++++ EXTRACTED DATA
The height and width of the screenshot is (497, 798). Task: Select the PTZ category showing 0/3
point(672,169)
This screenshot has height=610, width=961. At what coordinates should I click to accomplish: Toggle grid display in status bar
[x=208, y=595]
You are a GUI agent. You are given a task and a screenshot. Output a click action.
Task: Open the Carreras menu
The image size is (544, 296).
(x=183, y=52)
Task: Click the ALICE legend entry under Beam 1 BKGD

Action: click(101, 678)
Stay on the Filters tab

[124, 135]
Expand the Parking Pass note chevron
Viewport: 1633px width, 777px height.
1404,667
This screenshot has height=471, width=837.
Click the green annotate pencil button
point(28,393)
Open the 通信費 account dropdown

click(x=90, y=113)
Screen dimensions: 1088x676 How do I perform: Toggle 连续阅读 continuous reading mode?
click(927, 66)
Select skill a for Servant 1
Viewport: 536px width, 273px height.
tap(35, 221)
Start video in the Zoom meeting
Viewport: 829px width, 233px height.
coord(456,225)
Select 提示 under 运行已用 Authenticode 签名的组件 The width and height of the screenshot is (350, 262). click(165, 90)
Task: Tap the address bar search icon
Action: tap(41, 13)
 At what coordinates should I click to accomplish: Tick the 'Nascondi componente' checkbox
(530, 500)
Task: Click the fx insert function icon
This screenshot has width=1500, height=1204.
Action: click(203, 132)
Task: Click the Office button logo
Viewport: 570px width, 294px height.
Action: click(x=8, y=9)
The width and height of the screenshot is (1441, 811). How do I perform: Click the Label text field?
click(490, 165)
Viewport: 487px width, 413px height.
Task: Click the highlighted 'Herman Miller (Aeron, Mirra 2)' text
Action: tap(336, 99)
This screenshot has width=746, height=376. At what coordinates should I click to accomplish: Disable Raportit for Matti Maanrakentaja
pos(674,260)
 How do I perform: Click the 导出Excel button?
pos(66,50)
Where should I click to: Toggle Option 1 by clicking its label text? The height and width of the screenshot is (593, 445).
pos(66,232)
++++++++
- **INSTRUCTIONS FOR THE TASK**
With nothing left out, copy the data above exactly.

- **EXERCISE ANSWER**
The height and width of the screenshot is (497, 798). Task: Select the PTZ category showing 0/3
point(672,169)
This screenshot has height=610, width=961. At what coordinates should I click to accomplish: Toggle grid display in status bar
[x=208, y=595]
You are a GUI agent. You are given a task and a screenshot. Output a click action.
Task: Open the Carreras menu
The image size is (544, 296).
(x=183, y=52)
Task: Click the ALICE legend entry under Beam 1 BKGD

Action: click(101, 678)
Stay on the Filters tab

[124, 135]
Expand the Parking Pass note chevron
Viewport: 1633px width, 777px height.
1404,667
This screenshot has height=471, width=837.
Click the green annotate pencil button
point(28,393)
Open the 通信費 account dropdown

click(x=90, y=113)
Screen dimensions: 1088x676 How do I perform: Toggle 连续阅读 continuous reading mode?
click(927, 66)
Select skill a for Servant 1
Viewport: 536px width, 273px height.
tap(35, 221)
Start video in the Zoom meeting
Viewport: 829px width, 233px height.
coord(456,225)
Select 提示 under 运行已用 Authenticode 签名的组件 The width and height of the screenshot is (350, 262). click(165, 90)
Task: Tap the address bar search icon
Action: tap(41, 13)
 At what coordinates should I click to accomplish: Tick the 'Nascondi componente' checkbox
(530, 500)
Task: Click the fx insert function icon
This screenshot has width=1500, height=1204.
Action: click(203, 132)
Task: Click the Office button logo
Viewport: 570px width, 294px height.
Action: click(x=8, y=9)
The width and height of the screenshot is (1441, 811). How do I perform: Click the Label text field?
click(490, 165)
Viewport: 487px width, 413px height.
Task: Click the highlighted 'Herman Miller (Aeron, Mirra 2)' text
Action: tap(336, 99)
This screenshot has width=746, height=376. At what coordinates should I click to accomplish: Disable Raportit for Matti Maanrakentaja
pos(674,260)
 How do I perform: Click the 导出Excel button?
pos(66,50)
Where should I click to: Toggle Option 1 by clicking its label text? The height and width of the screenshot is (593, 445).
pos(66,232)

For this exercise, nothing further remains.